Esta experta sobre Asia señala que China "está absolutamente abierta al diálogo". De hecho, los dirigentes europeos y el presidente estadounidense Donald Trump se han sucedido en Pekín.

Pero "sin que surja ninguna solución, porque en la casi totalidad de estos temas, China no es una solución, es un problema", afirma. 

"A menos que Europa adopte medidas coercitivas, nada va a cambiar", agrega.
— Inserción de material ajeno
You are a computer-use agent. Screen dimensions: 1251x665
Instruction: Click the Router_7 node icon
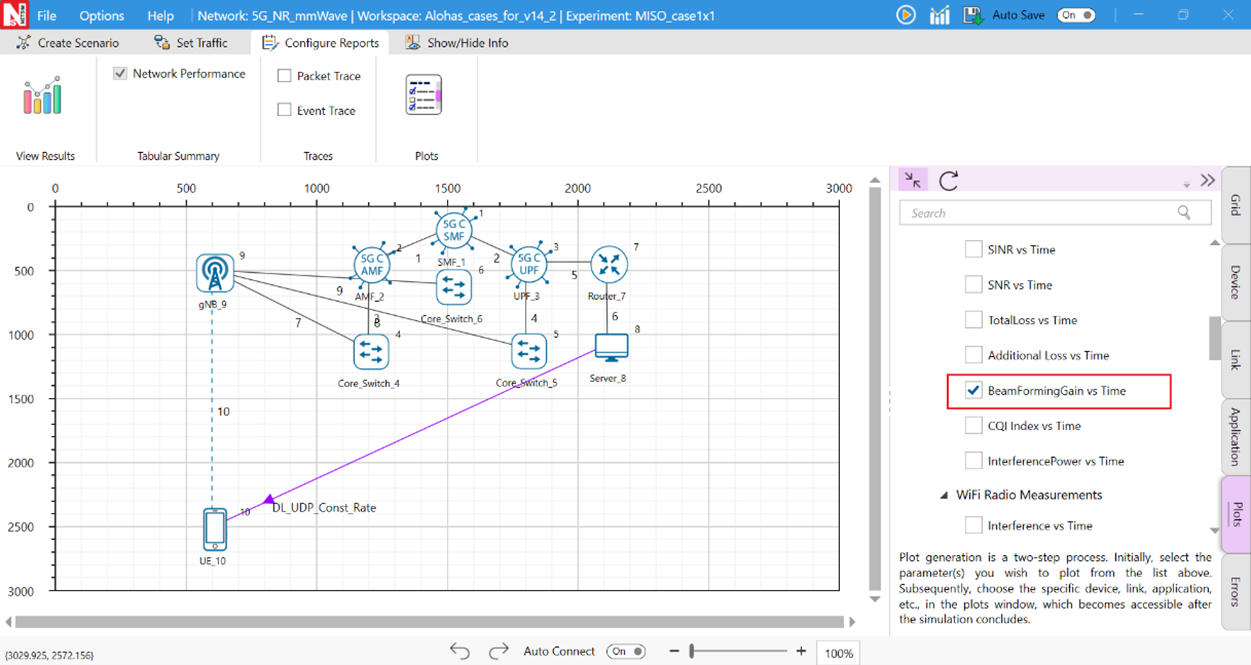coord(607,265)
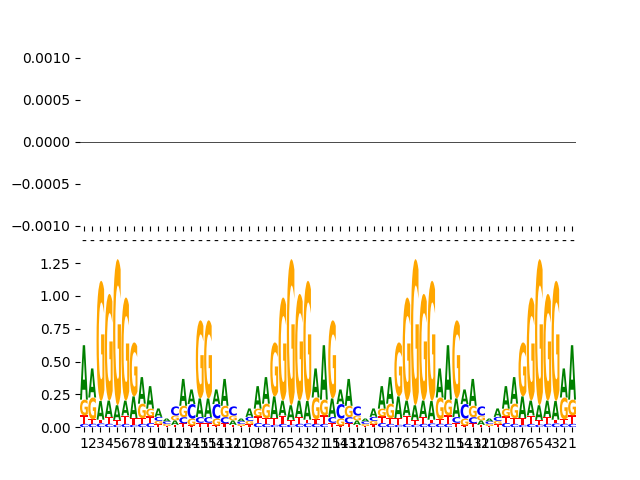
Task: Click the leftmost x-axis label 1
Action: (84, 443)
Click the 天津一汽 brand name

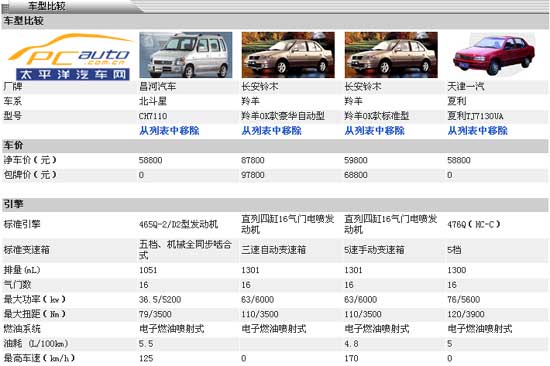[x=466, y=87]

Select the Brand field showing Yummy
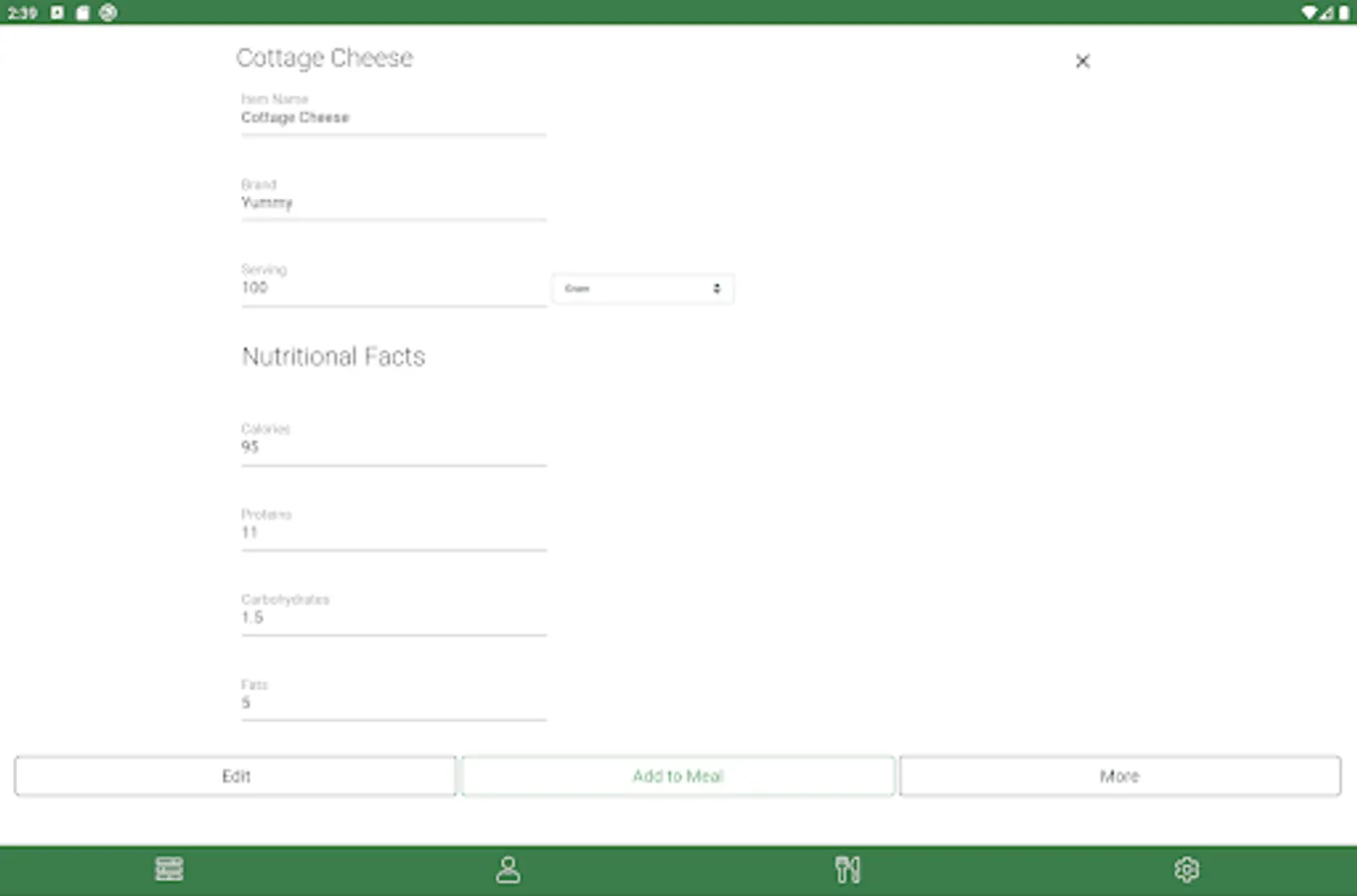[393, 202]
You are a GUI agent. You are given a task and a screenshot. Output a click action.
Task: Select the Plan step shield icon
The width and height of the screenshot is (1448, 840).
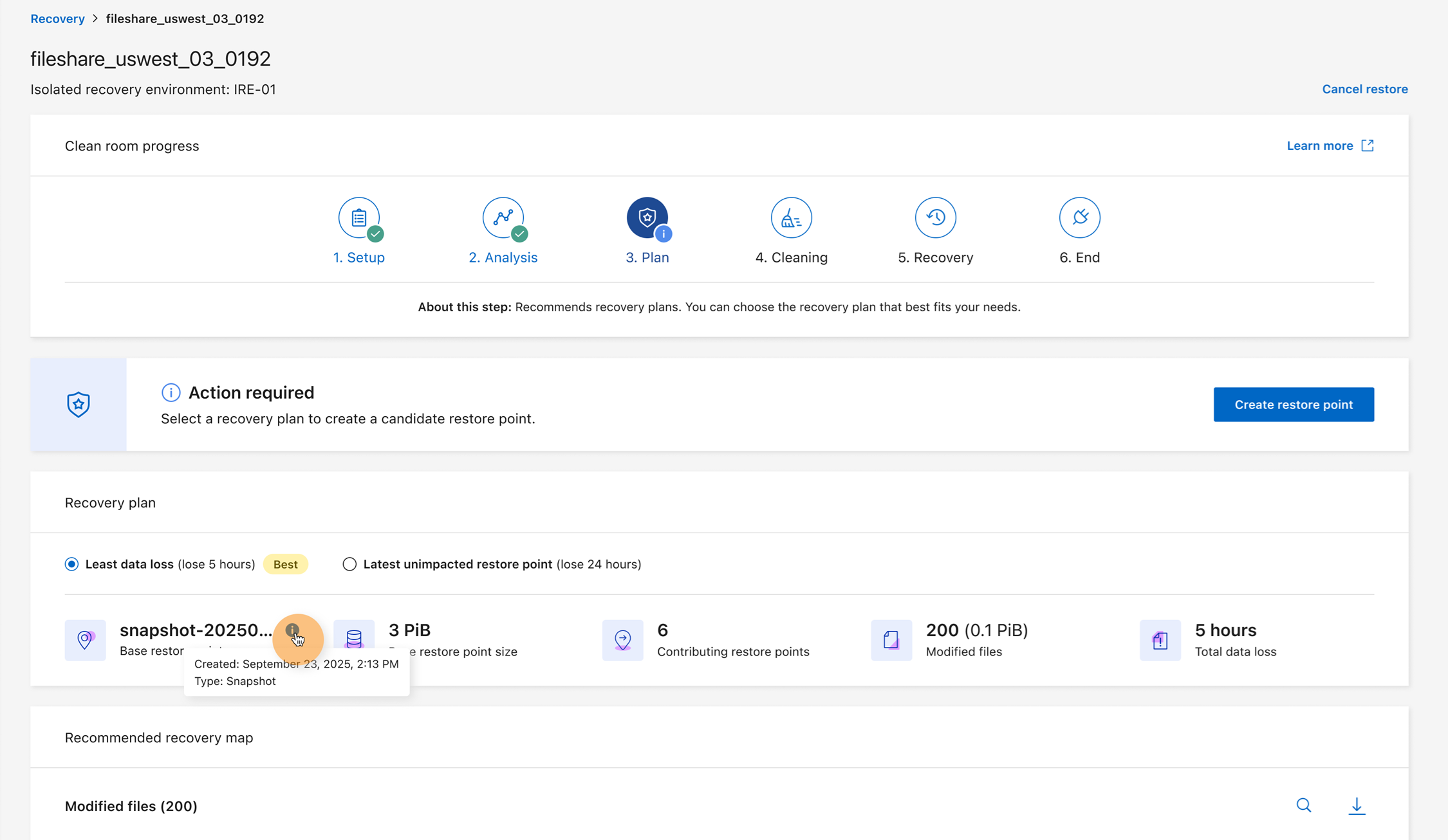click(x=647, y=218)
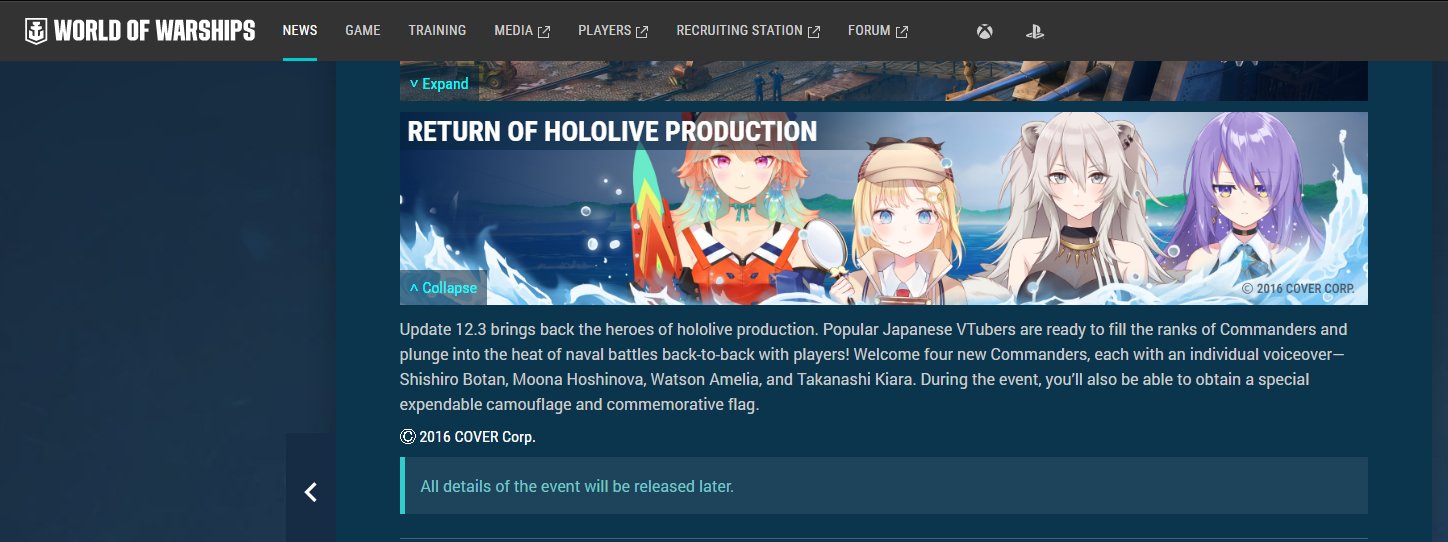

Alice Ekman, del Instituto de Estudios de Seguridad de la Unión Europea, considera que el G7 tampoco debe olvidar el "posicionamiento geoestratégico de China, que también ha tomado partido, de manera bastante clara, por Rusia y la república islámica de Irán".

En esta fase de creciente polarización del mundo, China "está saliendo progresivamente de la ambigüedad estratégica", observa.

"El éxito del G7 va a depender de la capacidad de los miembros para restablecer una forma de confianza y una dinámica de cooperación entre ellos, ya se trate de minerales críticos, de cuestiones digitales o económicas", según Ekman.

  • La urgencia de entenderse es incluso más importante, ya que, mientras el G7 titubea, "China construye una coalición rival de países, incluyendo Rusia", afirma.